WHAT YOU ARE ASKED TO DO: Print, word for word, the part of the article on assigning work to experienced employees that runs between "Assigning the work" and "that effective performance.", inclusive.

DOCUMENT TEXT:
>>>>

How Much Experience Are You Throwing Away?

How Much Experience Are You Throwing Away?

by

Mary Lloyd

Assigning the work that needs to get done can become pretty routine if you let it. But if you always give the same people the same kind of tasks, and expect them to handle the same narrow range of challenges, you lose numerous opportunities to mentor, model and generally improve the skills of the whole workforce.

This is particularly true in terms of the people who’ve been around for a while. As you get used to what people can do, it’s easy to take it for granted and have them keep doing that same thing all by themselves. For years. For decades.

Four bad things can happen when you use that approach:

* New hires who need to learn how to do the job miss the chance to model that effective performance.

[youtube]http://www.youtube.com/watch?v=Nb4LPNLzoLQ[/youtube]

* You miss the rest of what that employee is good at because you kept them doing something you already know they were good at.

* Tough job challenges become tougher because you are not applying the most thoroughly seasoned experience in your toolkit to the problem.

* The experienced employee begins to feel “taken for granted” and isn’t motivated to perform at a peak level. Even worse, he or she may elect to leave for to find a more exciting opportunity.

<<<<

GIVEN INFORMATION:
>>>>

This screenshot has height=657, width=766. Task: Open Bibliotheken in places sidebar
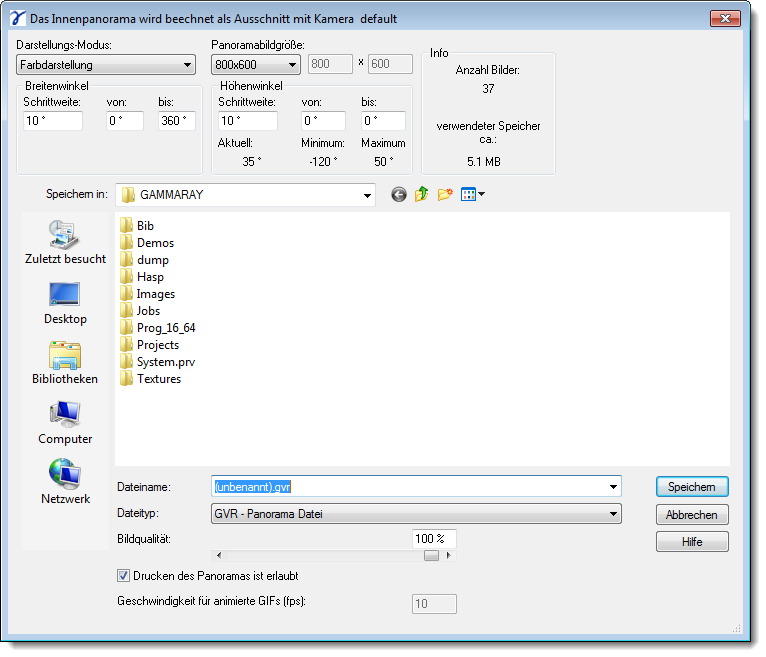(65, 363)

<<<<

ANSWER TO THE EXERCISE:
Assigning the work that needs to get done can become pretty routine if you let it. But if you always give the same people the same kind of tasks, and expect them to handle the same narrow range of challenges, you lose numerous opportunities to mentor, model and generally improve the skills of the whole workforce.

This is particularly true in terms of the people who’ve been around for a while. As you get used to what people can do, it’s easy to take it for granted and have them keep doing that same thing all by themselves. For years. For decades.

Four bad things can happen when you use that approach:

* New hires who need to learn how to do the job miss the chance to model that effective performance.